You are on a project team and are using SharePoint as the central place and space for capturing and recording all of the project related information. Within the team site that’s been created, there is even a task tracking capability … so that people on the team can record and view what they have been asked to do. So the question is: How do we keep team members informed of what tasks they have been assigned? If you say that they should “check the team site regularly”, then I question your sanity.
Microsoft built into SharePoint a number of options for keeping team members informed of their task assignments. One of the operating principles of team work in our virtual world is that people are working on multiple projects at once, usually in different spaces and sometimes in different tools. They need some way of being pulled back to each of the projects they are working on, and being told what they are supposed to be doing, and what the other people on the team expect of them.
SharePoint offers three ways of being notified of new tasks:
– By email
– By a connection to Outlook
– By RSS
So which one should you choose, for tasks?
Notification by Email
If you do it by email, you can set it up to get a new email every time you have a new task assigned to you, or once a day in summary form, or once a week in summary form. The problem is that you then have another email to deal with, and most people say that they’ve had enough of dealing with email. Secondly, if you choose a daily summary of your tasks and you are so highly productive that you get one of the tasks completed on the day it was created, then you will still get a notification in your daily summary of that task. It will say that you have completed it, but it will still say it … and it’s extraneous noise that you don’t need to see. This is partially due to how the notification email is created by the end user; you can only choose one alert statement when creating the rule, not a combination thereof. So you can’t say “send me a notification whenever I have a task assigned as long as it’s not completed.” It’s one or the other, but not both.
Notification within Outlook 2007
If you choose “Connect to Outlook”, the complete list of tasks from the task part of the SharePoint team site will be synchronized between the SharePoint team site and an Outlook task list. Note that you get every task item, not just the task items that have been assigned to you. So if you want to see what everyone on the team is working on, “Connect to Outlook” is the way to go.
But if you want to just see your own tasks … “Connect to Outlook” isn’t the way to proceed. Even if you choose “Connect to Outlook” from the “My Tasks” view of the tasks list, you get ALL of the tasks that have been created, not just the ones that have been assigned to you. Now, I’m sure that you have really nice team mates, but getting to see all of their tasks alongside yours when you come to get some work done … that’s pushing the boundaries a bit too far. And remember too, that one of the realities of working in a distributed and virtual team is that not everyone is going to use Outlook (shock horror!). And thus if you only want to see your own tasks from SharePoint in an Outlook task list, then you need to do some programming magic at the SharePoint end or within Outlook.

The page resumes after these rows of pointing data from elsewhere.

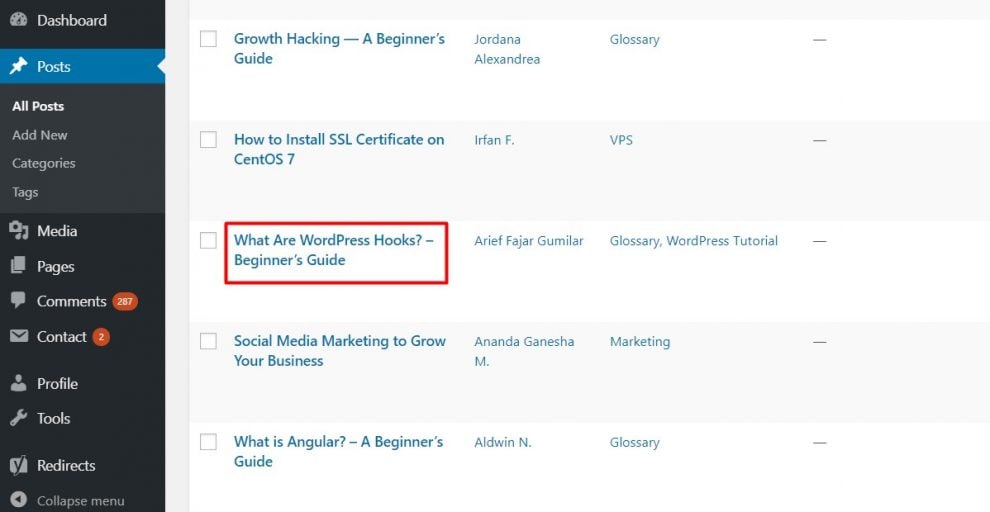
Task: Open the Categories submenu item
Action: pyautogui.click(x=44, y=163)
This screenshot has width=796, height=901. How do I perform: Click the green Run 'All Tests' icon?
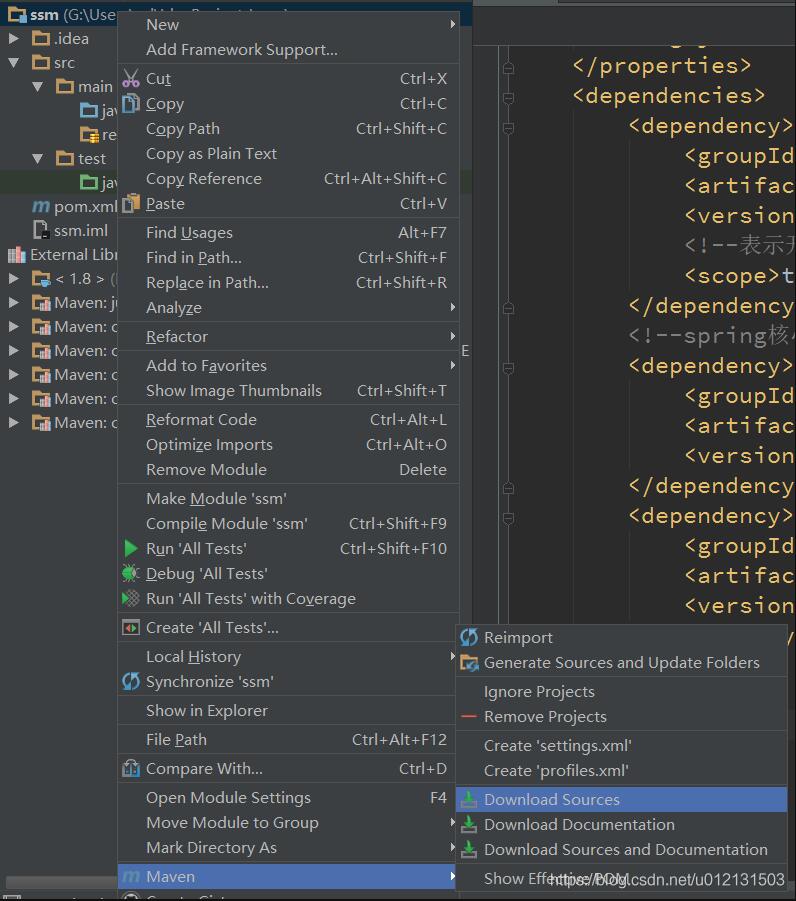(x=130, y=548)
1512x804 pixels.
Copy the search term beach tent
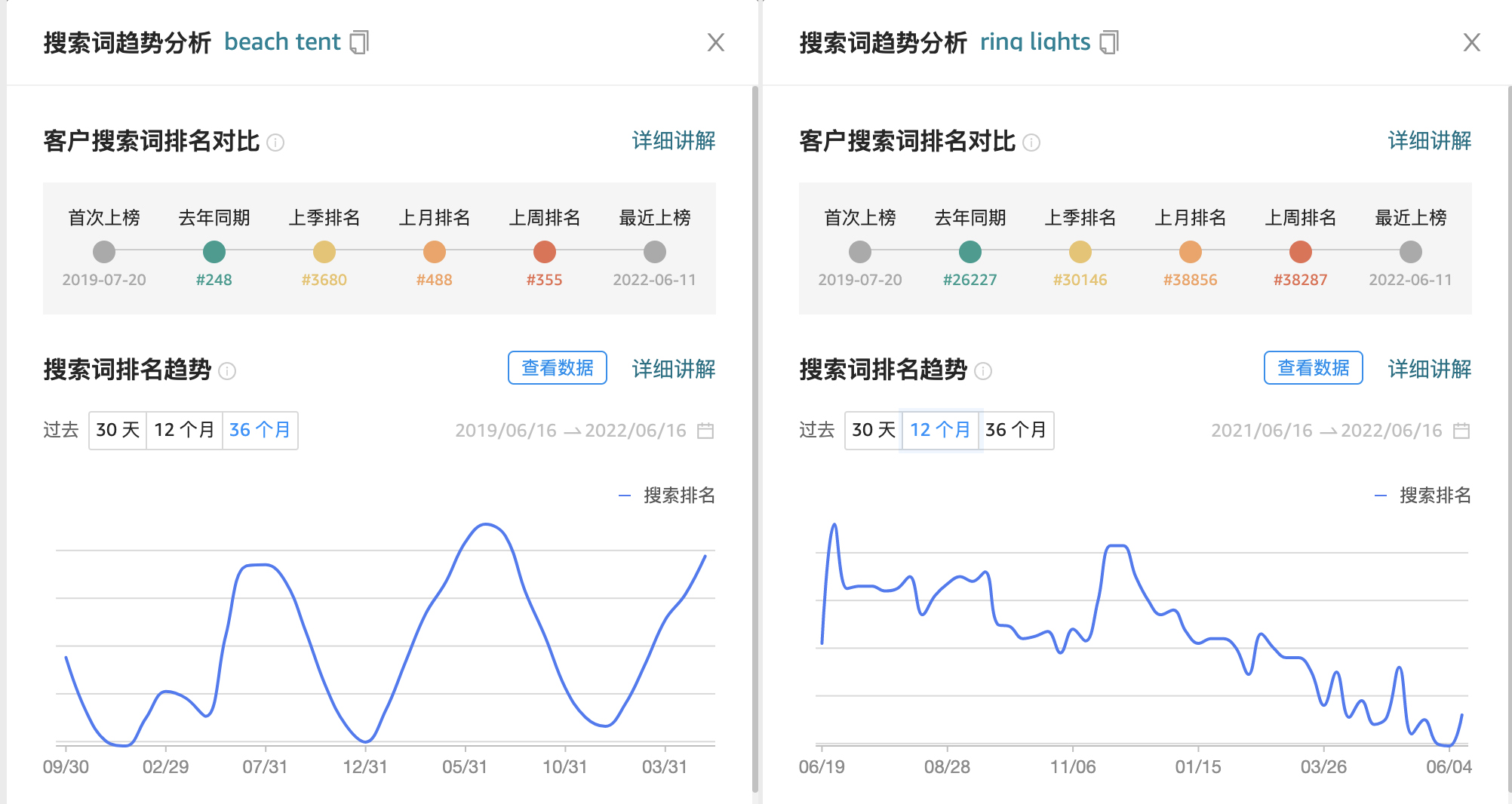coord(360,42)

That then becomes a custom coding situation, rather than taking what’s available out-of-the-box.
Notification by RSS
If you do it by RSS, it actually works the way it should work for showing a user the list of tasks they want to see. You receive an RSS alert of whatever list of tasks you want to be given. If you want to see “All Tasks”, then select “View RSS Feed” from the “All Tasks” view. If you want to see only “My Tasks”, then choose the “View RSS Feed” from that view.

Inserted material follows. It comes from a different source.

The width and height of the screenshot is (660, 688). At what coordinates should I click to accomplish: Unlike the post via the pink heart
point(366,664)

RSS also solves the distributed teaming issue of everyone not using Outlook and a Windows computer. Even the Mac people on the team will be able to receive a pull-back into the space if RSS is being used! As below … with NetNewsWire on a Mac:
The other really nice thing about using RSS is that most RSS readers permit you to set up folders for grouping your RSS feeds by topic or interest. Because you have an RSS feed for tasks from the SharePoint project site, and also an RSS feed from the announcements list from the SharePoint project site, you can put both together in an RSS feed folder called “Project Delta” (the name of the project, in this situation). Then you can quickly see the current state of the project directly from your RSS reader.
Recommendation
So the answer to the question … it depends on what you specifically want to do (see all tasks vs. see only your tasks), but RSS is likely to be the most broadly applicable alternative for everyone on the team. And it gets over the problem of more email noise from being created. This will involve spreading the RSS virus around, and showing team members how to use an RSS reader both for the project at hand and for wider information goodness.
And finally … maybe the “Connect to Outlook” is the right option for you, or the email notification alternative works best even given the “limitations” I said about. That’s fine. I’m just pointing out how the tool actually works — ie, what does SharePoint actually do — and interpreting that within a virtual team situation … and then seeking to give guidance that broadly works.